Le misure di confinamento non sono praticamente mai finite per una popolazione quasi invisibile, dispersa tra quartieri della periferia e condomini semicentrali, storicamente esclusi. È soprattutto lì, dietro le porte chiuse di appartamenti insospettabili, che abitano i nuovi poveri del nostro territorio, da quasi due anni precipitati in una battaglia quotidiana con i conti e con le bollette.
Il «loro» mercato del lavoro è come un fiume a secco. Anche da noi, nelle acque dell’economia informale, per quanto torbide, fino allo scorso anno molte persone trovavano occasioni di reddito. Poi con l’emergenza sanitaria si è verificato il blocco totale, e col passare dei giorni, a gruppi, a fasce, a categorie, hanno iniziato a bussare alle porte della rete Caritas. Dai parcheggiatori abusivi, ai facchini in nero, alle colf, ai camerieri e commessi con i contratti a chiamata e tante altre persone che hanno sempre lavorato, ma senza tutele.
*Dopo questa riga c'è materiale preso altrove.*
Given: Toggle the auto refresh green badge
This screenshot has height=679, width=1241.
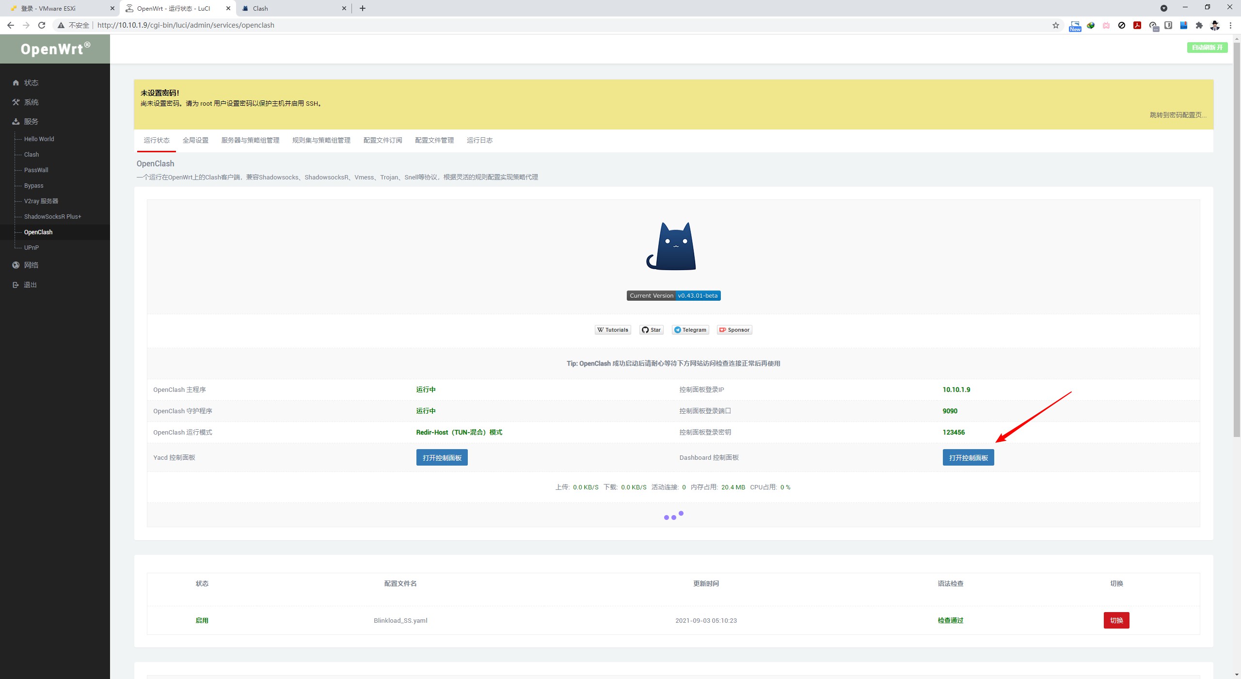Looking at the screenshot, I should [1207, 47].
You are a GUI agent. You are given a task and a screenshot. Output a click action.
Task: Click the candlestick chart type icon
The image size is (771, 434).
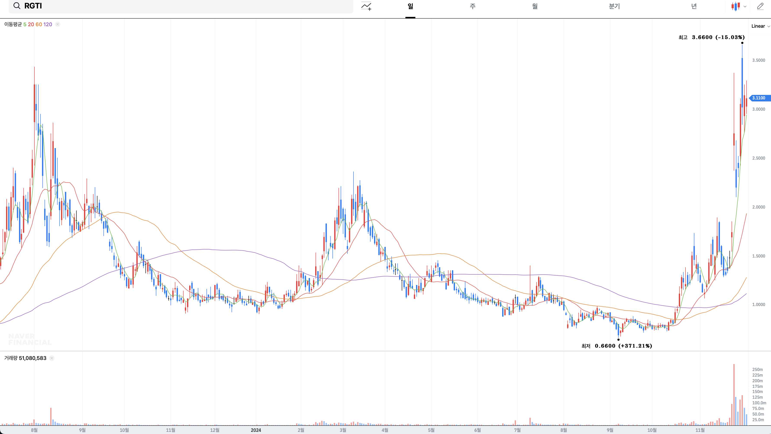(735, 6)
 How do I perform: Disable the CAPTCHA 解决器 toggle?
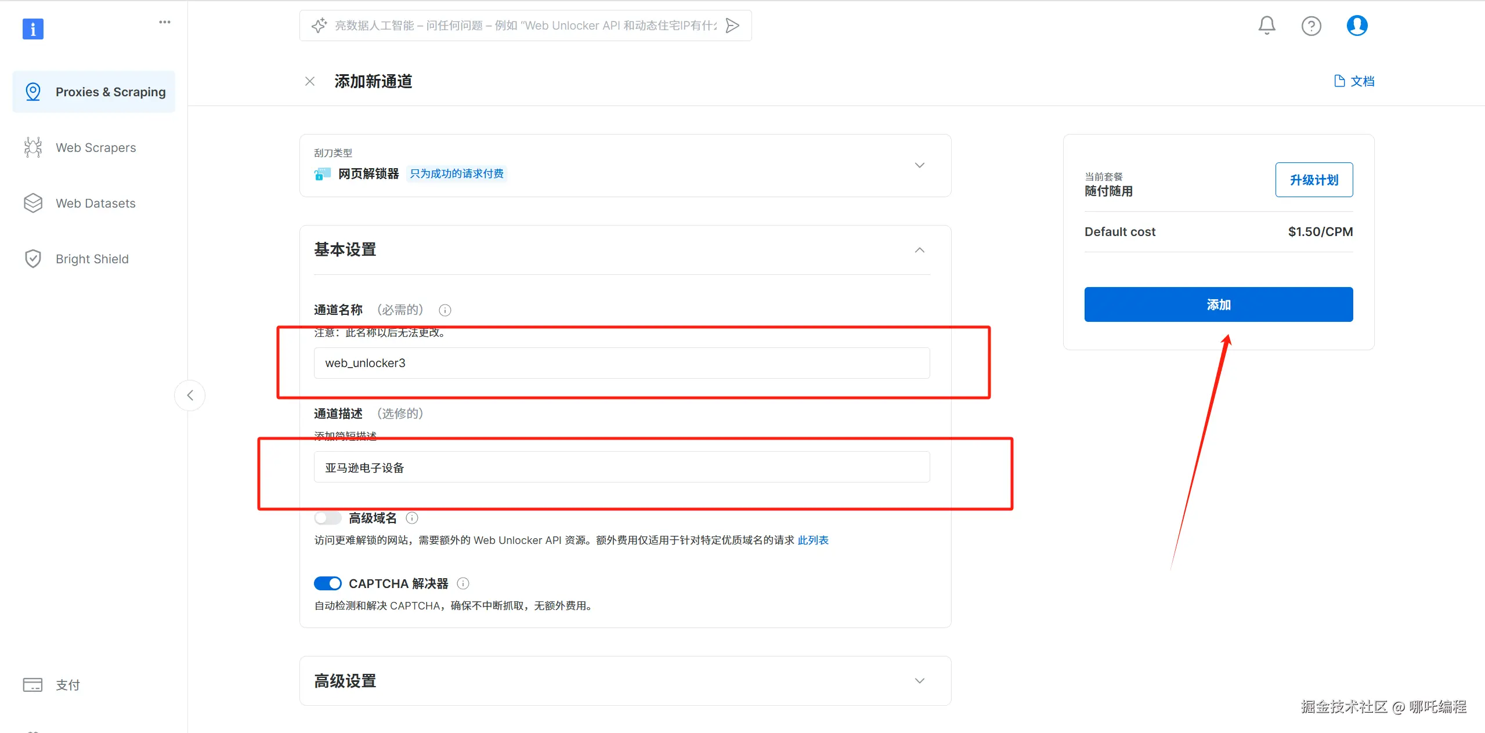328,583
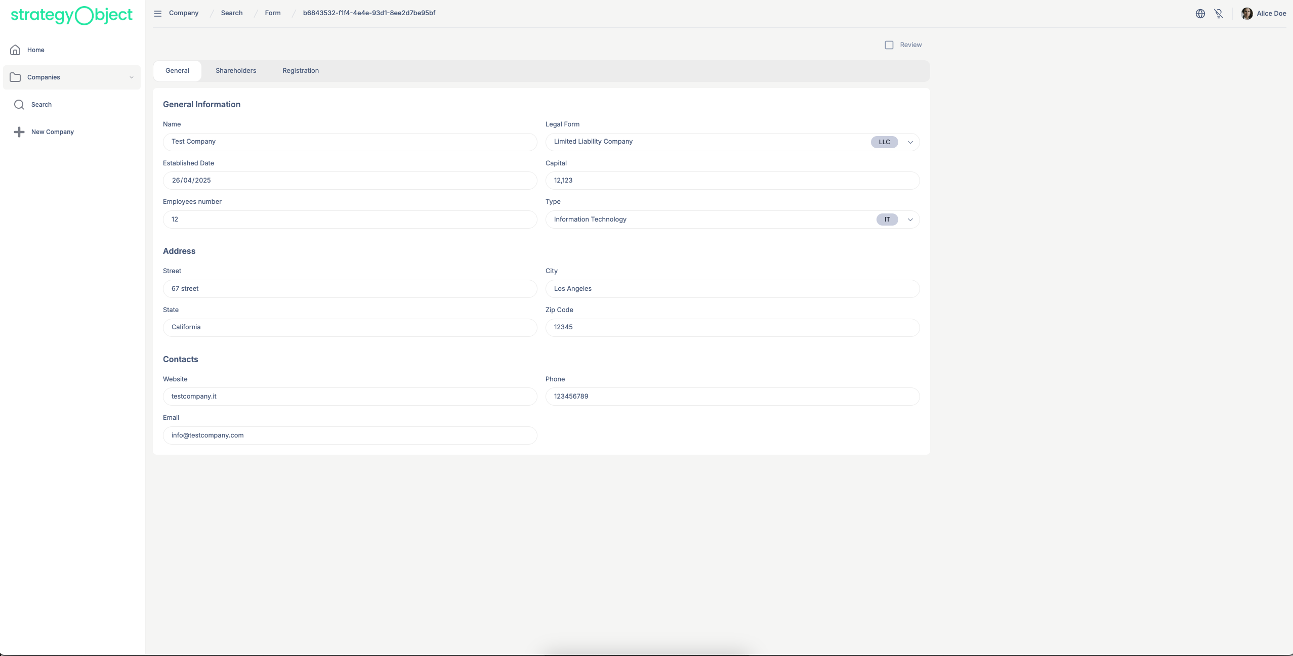1293x656 pixels.
Task: Open language globe icon
Action: coord(1200,14)
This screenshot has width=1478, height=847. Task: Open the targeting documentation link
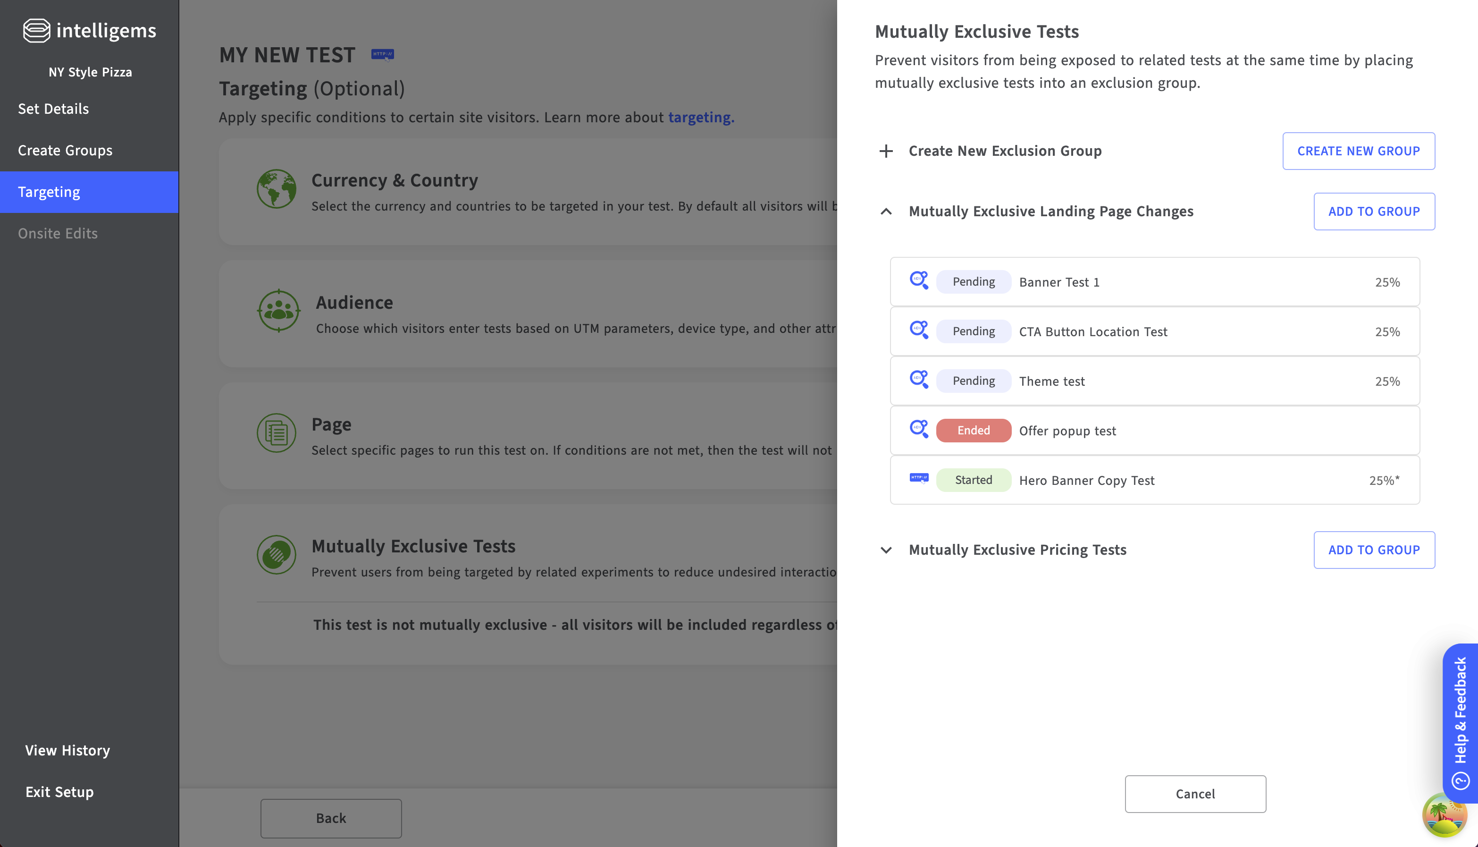(701, 118)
La rete Caritas, in questo lungo periodo, è entrata in contatto complessivamente con più di 9 mila persone, distribuendo aiuti economici e pacchi alimentari per oltre 55 tonnellate di viveri di varia natura, acquistati grazie ai fondi dell’8xmille della Chiesa cattolica. Abbiamo constatato una nuova povertà che l’aiuto tradizionale fatica a raggiungere, perché è eterogenea e spesso non possiede nemmeno i requisiti formali per accedere a misure di sostegno pubbliche. Il loro ultimo ISEE non è così basso, poiché l’anno scorso lavoravano in modo precario ma continuativo. Altri hanno diritto alla cassa integrazione, ma, in attesa di riceverla, si sono ritrovati senza un Euro.
E poi ci sono le partite Iva, i giovani che lavoravano per gli eventi, per la ristorazione, i precari. Oggi molte di queste persone esistono di colpo scoperte, vulnerabili, e nei loro occhi vediamo lo stesso smarrimento e la stessa paura del futuro che purtroppo abbiamo visto in tanti altri volti nei lunghi anni di esperienza vissuta. Hanno bisogno, anche per la prima volta, di un sostegno economico per pagare l’affitto o di un sostegno alimentare perché i soldi non sono più sufficienti per fare la spesa, senza escludere il gran numero di bollette arretrate.
Dagli assistenti sociali con cui siamo in contatto le richieste di aiuto continuano ad arrivare. Alcune sono da considerare temporanee, cioè provengono da famiglie in cui gli adulti sono in cassa integrazione ma dove la speranza è di una ripresa; altre invece entreranno in povertà, in particolare a causa della perdita del lavoro. Le nuove povertà, tuttavia, si sommano a quelle già individuate. Secondo stime elaborate nei vari Centri di Ascolto della rete Caritas tiburtina, nel nostro territorio vi sarebbero oltre 3 mila famiglie (più di oltre undicimila persone) in povertà assoluta. E tra loro oltre mille bambini privi di un’alimentazione regolare ed equilibrata, una casa adeguata e riscaldata, cure mediche.
Sono indispensabili percorsi di aiuto e sostegno per abbattere i muri della disuguaglianza, che in un quadro sociale così precario e frazionato appare ovvio che il solo sostegno materiale non possa in alcun modo essere sufficiente a migliorare la qualità della vita di migliaia di persone che, ad oggi, sono accomunate essenzialmente da una mancanza di speranza, vedendosi nega tal’opportunità di avere un dignitoso progetto di vita.